A great deal given she worked for a long time as a building project manager, doing everything from design, build schedules, hiring builders and specific trades through to oversight and responsibility for the finished job. These were generally renovation of high-end houses (think rich divorcees in RBKC).

I'll grant you, engineering isn't her strong suit, but that's what structural engineers are for.........and their PI insurance.
 
A great deal given she worked for a long time as a building project manager, doing everything from design, build schedules, hiring builders and specific trades through to oversight and responsibility for the finished job. These were generally renovation of high-end houses (think rich divorcees in RBKC).

I'll grant you, engineering isn't her strong suit, but that's what structural engineers are for.........and their PI insurance.
Decent architects round here are as rare as decent tradesmen. Very few new buildings here have any architectural merit; timber frame buildings clad with Boral cladding, a Colour Bond roof and a bit of brick veneer for a touch of “class”. It’s unusual to see an original building which is “of its place”.

Structural and civil engineers are like hens teeth. The ones that do operate can’t think beyond excavation and concrete.
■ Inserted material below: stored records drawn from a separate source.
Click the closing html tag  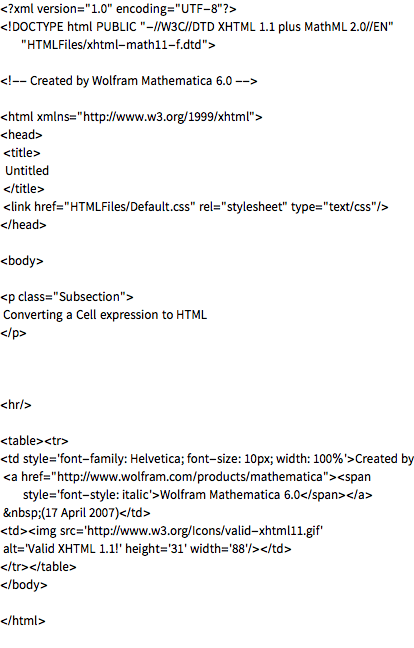pyautogui.click(x=23, y=621)
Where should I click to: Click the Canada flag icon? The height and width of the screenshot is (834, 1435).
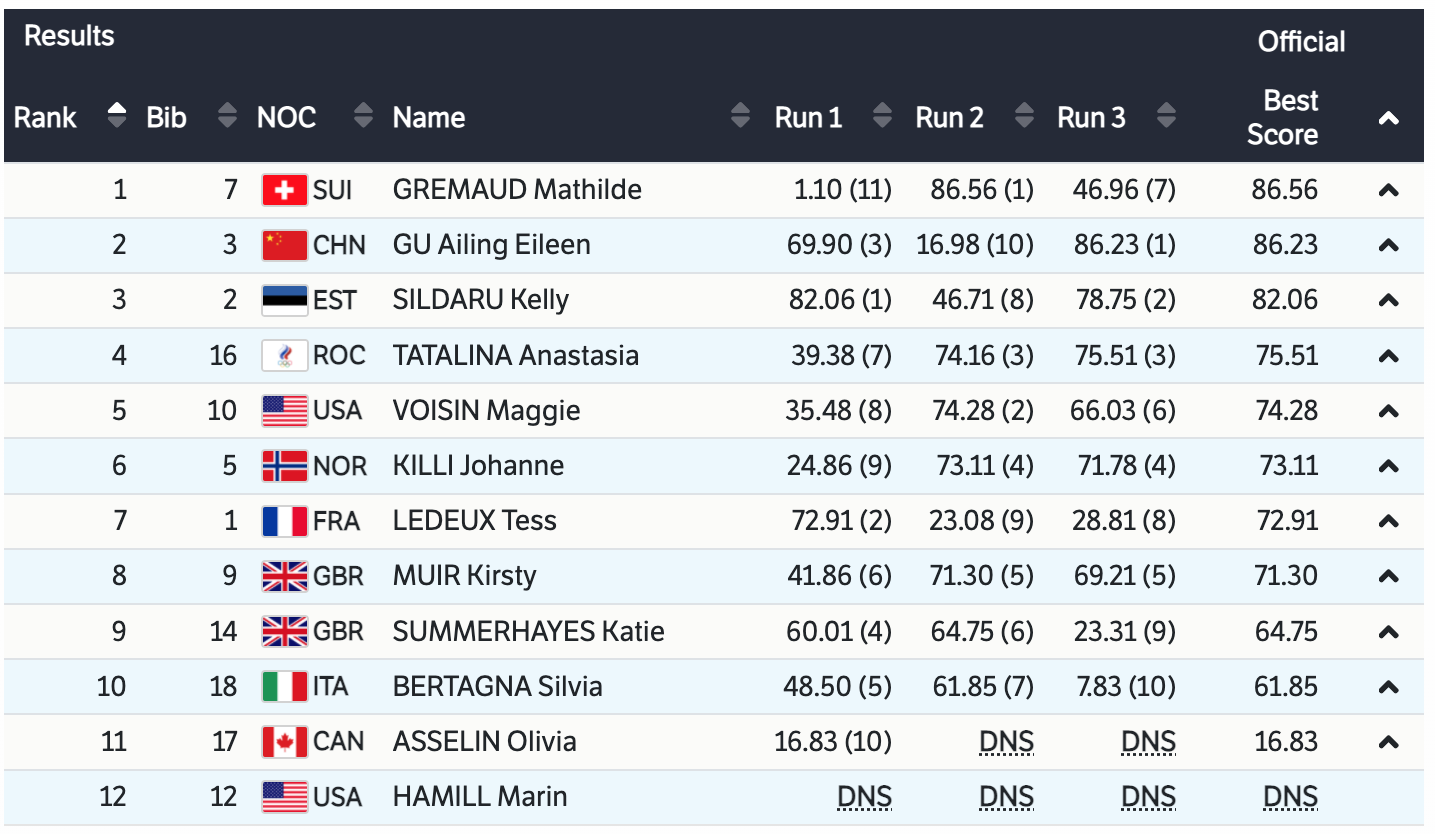(284, 742)
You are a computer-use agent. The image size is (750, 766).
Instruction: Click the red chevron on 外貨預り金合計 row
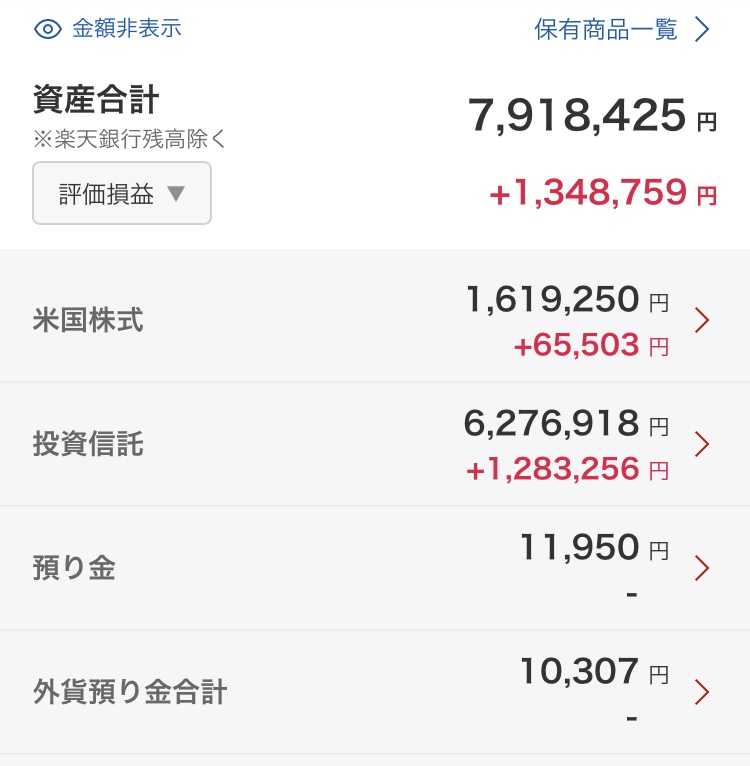(x=702, y=692)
I’m still licensed as a CPEng but I don’t practise; the practise here aren’t good. As for project management, it’s non-existent. It takes 3-4 times as long to build here as it does in Europe.

Put bluntly, most buildings I see are badly designed, poorly built and inadequately engineered.
 
Decent architects round here are as rare as decent tradesmen. Very few new buildings here have any architectural merit; timber frame buildings clad with Boral cladding, a Colour Bond roof and a bit of brick veneer for a touch of “class”. It’s unusual to see an original building which is “of its place”.

Structural and civil engineers are like hens teeth. The ones that do operate can’t think beyond excavation and concrete. I’m still licensed as a CPEng but I don’t practise; the practise here aren’t good. As for project management, it’s non-existent. It takes 3-4 times as long to build here as it does in Europe.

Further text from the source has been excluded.